The freight forwarding industry is facing an unprecedented crisis, with a substantial price and capacity volatility in air freight and blanked sea freight sailings causing delays in delivery – and a looming financial impact. Here is an overview of how the industry is reacting.

The absence of passenger jet capacity and the high demand for urgent supplies has kept air cargo rates at record levels in the last few weeks. According to The Loadstar, air freight forwarders are reporting more than $500,000 for an Asia-Europe A330 charter, and more than $21 per kg for some urgent shipments on transatlantic routes.

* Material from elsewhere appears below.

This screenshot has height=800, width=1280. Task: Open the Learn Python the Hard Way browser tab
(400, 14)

In the meantime, the pressures on forwarders are tightening: To block space on a flight, airlines are asking for payments upfront, causing revenues to drop tremendously.

Some observers are watching for potential consolidation, with larger forwarders possibly buying up weakened smaller to mid-size forwarders facing the risk of bankruptcy in this economy.

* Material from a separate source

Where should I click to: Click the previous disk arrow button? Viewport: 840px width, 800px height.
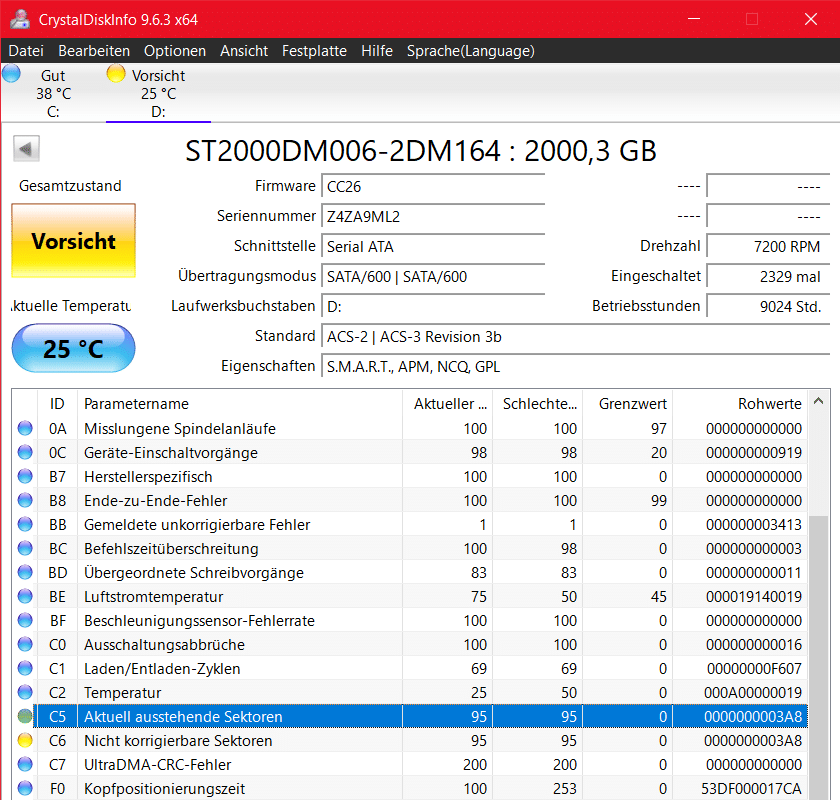26,150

To accommodate some of the importers priced out of the air, several forwarders are offering priority ocean services with guaranteed space and as short as 10-day transpacific trip durations.

EXIMA

However, to keep ocean freight rates from collapsing, ocean carriers blanked a new record number of sailings from now until the end of June. One of the main issues for sea freight is the hardship of crews not being allowed to disembark from ports: Around 100,000 crew changes would be required every month.

Nevertheless, ports around the world continue to restrict when the crew can disembark. Simultaneously, the collapse in passenger flights has drastically reduced the options for repatriating seafarers, preventing the standard frequency of crew changes.

Substantial price and capacity volatility in air freight and blanked sea freight sailings have pushed attention toward alternative transportation modes. In particular, overland routes, especially between Asia and Europe, seem to be a good alternative.

According to some industry observers, a focus on overland freight could take over. It's faster than sea freight, cheaper than air freight, and easy to schedule, which means reliable rail transport in China is here to stay.